Erano indagati, i due coniugi. Il 21 febbraio era stato chiesto l’arresto anche per loro; il gip però, non ha convalidato la richiesta. Due giorni fa, il sì. I dettagli ricostruiti dalla procura gelano le vene. Nella notte tra l’11 e il 12 gennaio scorso, dopo la lite in casa Rondinelli a Vigevano, Ibrahim Mansour sarebbe stato colpito più volte. Si trovava in una stanza del capannone di Cassolnovo, di proprietà di Antonio Rondinelli. Ibrahim è stato raggiunto da colpi di fucile da caccia calibro 12 e da quelli di una pistola calibro 9.  Uno dei proiettili l’ha colpito al viso, secondo quanto è emerso dall’autopsia. Insomma, non doveva avere scampo. Due giorni dopo, il pomeriggio del 14 gennaio, il corpo di Ibrahim viene trovato completamente carbonizzato nelle campagne di Morsella, una frazione non lontana dal capannone dei Rondinelli a Cassolnovo, all’interno della sua Audi «A3», data alle fiamme.

Ibrahim era in affitto. L’ex suocero Antonio gli aveva concesso in locazione la camera del capannone, chiedendo in cambio all’egiziano di guardargli i terreni attigui e di fare legna da vendere. Il 60enne, ora in pensione, attivo nel commercio di frutta e legname, fa i conti con un tumore. «Con ogni probabilità – sostiene il procuratore – il cittadino egiziano, intenzionato a compiere qualsiasi attività utile a cercare di ottenere l’affido della figlia minore, era divenuto una presenza fastidiosa per la famiglia Rondinelli».  Ibrahim avrebbe voluto diventare proprietario di quelle terre davanti al capannone per ottenere le garanzie economiche, in modo da riprendersi la figlia, nata dalla relazione di cinque anni fa con Daniela Rondinelli, ora 21enne, e far crescere la bambina coi nonni paterni in Egitto.  Persona fragile, Ibrahim, con problemi, sembra, di dipendenze.

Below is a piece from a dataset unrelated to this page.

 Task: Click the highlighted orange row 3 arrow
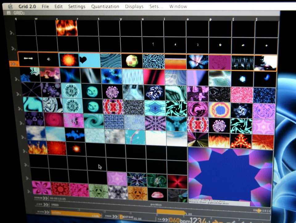13,64
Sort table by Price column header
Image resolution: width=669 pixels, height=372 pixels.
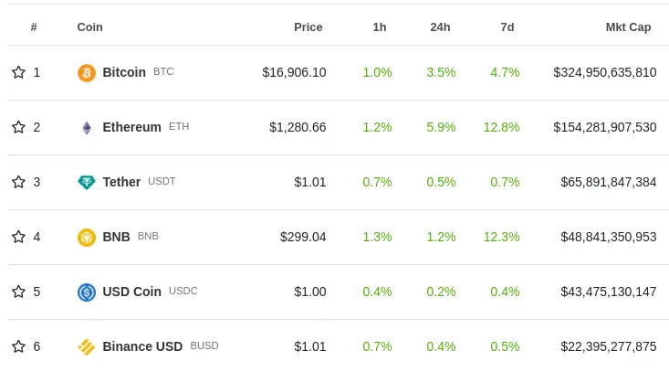[x=308, y=27]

Gli stessi problemi che avvolgono a quanto pare, Luigi D’Alessandro, il compagno di Elisa Rondinelli.  Di certo c’è che per la procura di Pavia, Luigi D’Alessandro «avrebbe offerto supporto logistico» all’agguato messo in atto da Cosimo e Massimo e al quale ha partecipato anche Antonio.

Nei giorni scorsi i carabinieri del Ris hanno ispezionato la stanza dell’egiziano a caccia di tracce di sangue e di polvere da sparo, controllando anche un suv Mercedes usato da Claudio Rondinelli (già in carcere, in passato, per rapina) e del quale il 39enne si sarebbe privato il giorno dopo l’agguato. 

Il fratello minore Massimo, affetto da problemi di dislessia, come rivela il difensore di fiducia, l’avvocato Maria Rosaria Malvinni, era a Tursi al momento dell’arresto: viveva nella casa dei nonni, assieme alla compagna, lombarda, impiegata in un supermercato nella parte nuova del paese. Massimo ora è detenuto nel carcere di Matera. Sembra che i rapporti tra i fratelli non fossero idilliaci. Malvinni: «Il mio cliente ha escluso ogni responsabilità a sua carico, era sceso a Tursi con la compagna e progettava una nuova parentesi di vita».  Le bocce investigative continuano a essere in forte movimento. E altre righe tempestose nel quaderno dell’agguato potrebbero aggiungersi presto.